I am finding hope in virtually connecting with family and friends. Although it’s challenging having to be online for many hours it’s nice connecting more frequently with family who live abroad. We have all been forced to slow down, so it has provided a great space to connect and focus on what really matters, the people in our lives. It’s been beautiful to see people stepping up to help one another through this unprecedented time. So I encourage others to reach out to your community, someone could be silently struggling and unable to ask for help.

Anonymous Undergraduate

How have you seen life change as a result of physical distancing, social isolation, or COVID-19

It has been strange to see how quickly many of the other undergraduate students left the city. Most of my friends are international and out-of-state students, and many of them have left, leaving the city to feel empty. I am unable to see the friends who remain in the city and it’s odd to feel so far away when we are only a few blocks from each other. I’ve seen the stress of isolation get to some of my friends and to myself as well. I am in recovery from an eating disorder and living with generalized anxiety disorder, and interventions like ‘shelter in place’ orders and physical distancing have taken away many of my healthy coping mechanisms. It was challenging to adjust to seeing my treatment team through video meetings, and even more challenging to find new coping mechanisms. As strange as it may sound, I am grateful to have been challenged to focus on my mental health and even more grateful to have access to the care I do when I know so many do not. While physical distancing and social distancing have been difficult, it has helped me to connect to the gratitude I have for life.
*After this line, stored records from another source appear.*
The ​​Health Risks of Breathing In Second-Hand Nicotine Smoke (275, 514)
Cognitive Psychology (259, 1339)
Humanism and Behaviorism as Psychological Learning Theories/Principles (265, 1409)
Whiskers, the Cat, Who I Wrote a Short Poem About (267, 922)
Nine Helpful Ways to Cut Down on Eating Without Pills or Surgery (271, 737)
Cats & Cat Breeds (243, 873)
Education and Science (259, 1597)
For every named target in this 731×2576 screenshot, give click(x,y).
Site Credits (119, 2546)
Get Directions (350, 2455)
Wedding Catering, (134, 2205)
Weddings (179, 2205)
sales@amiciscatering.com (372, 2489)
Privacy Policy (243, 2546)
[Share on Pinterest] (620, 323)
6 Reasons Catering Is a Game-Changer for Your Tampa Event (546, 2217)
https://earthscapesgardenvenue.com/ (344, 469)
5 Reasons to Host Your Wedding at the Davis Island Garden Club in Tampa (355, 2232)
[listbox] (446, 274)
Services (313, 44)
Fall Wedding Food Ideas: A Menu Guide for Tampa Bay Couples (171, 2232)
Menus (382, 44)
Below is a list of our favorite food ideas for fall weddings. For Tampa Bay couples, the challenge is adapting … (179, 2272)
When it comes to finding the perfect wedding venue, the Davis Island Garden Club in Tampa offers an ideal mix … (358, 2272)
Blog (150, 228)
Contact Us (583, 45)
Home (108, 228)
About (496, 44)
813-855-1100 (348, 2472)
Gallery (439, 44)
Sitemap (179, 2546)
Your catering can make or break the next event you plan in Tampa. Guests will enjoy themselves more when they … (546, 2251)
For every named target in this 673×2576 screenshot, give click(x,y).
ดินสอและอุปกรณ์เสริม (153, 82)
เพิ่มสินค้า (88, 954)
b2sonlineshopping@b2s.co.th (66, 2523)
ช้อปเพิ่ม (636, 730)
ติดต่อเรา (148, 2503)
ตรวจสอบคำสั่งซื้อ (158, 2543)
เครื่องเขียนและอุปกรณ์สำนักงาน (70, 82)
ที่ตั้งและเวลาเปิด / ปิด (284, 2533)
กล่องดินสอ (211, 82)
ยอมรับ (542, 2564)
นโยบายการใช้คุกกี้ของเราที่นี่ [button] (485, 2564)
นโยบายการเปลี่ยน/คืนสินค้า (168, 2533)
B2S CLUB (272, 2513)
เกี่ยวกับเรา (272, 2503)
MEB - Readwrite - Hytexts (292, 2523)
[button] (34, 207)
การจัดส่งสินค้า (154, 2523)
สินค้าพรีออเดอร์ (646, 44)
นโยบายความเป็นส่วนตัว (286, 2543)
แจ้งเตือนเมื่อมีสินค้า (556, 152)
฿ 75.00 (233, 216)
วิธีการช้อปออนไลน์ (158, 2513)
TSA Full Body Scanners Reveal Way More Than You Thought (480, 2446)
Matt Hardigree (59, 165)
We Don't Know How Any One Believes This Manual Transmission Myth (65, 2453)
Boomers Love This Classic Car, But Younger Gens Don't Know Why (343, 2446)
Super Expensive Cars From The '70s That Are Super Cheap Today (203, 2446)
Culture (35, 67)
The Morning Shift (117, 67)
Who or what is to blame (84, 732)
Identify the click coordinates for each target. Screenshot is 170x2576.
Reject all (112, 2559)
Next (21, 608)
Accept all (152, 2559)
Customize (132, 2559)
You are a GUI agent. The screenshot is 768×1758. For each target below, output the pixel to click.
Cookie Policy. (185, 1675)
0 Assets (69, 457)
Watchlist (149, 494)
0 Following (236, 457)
What brings you hope in times like this? How do you see your community coming together in this time?

I find it uplifting to see and hear the ways people have found to stay connected with one another during this trying time. I’ve seen the creativity of youth shine through as we find new ways to connect with one another. From movie nights via Netflix Watch party, Yoga dates through video calls, and virtual parties through zoom, I’ve seen people do whatever they can to find that connection we all need. Even if it isn’t how we would choose to see each other, there are ways to stay connected. It brings me hope to see how our desire to be around each other has led people to find new creative ways to connect.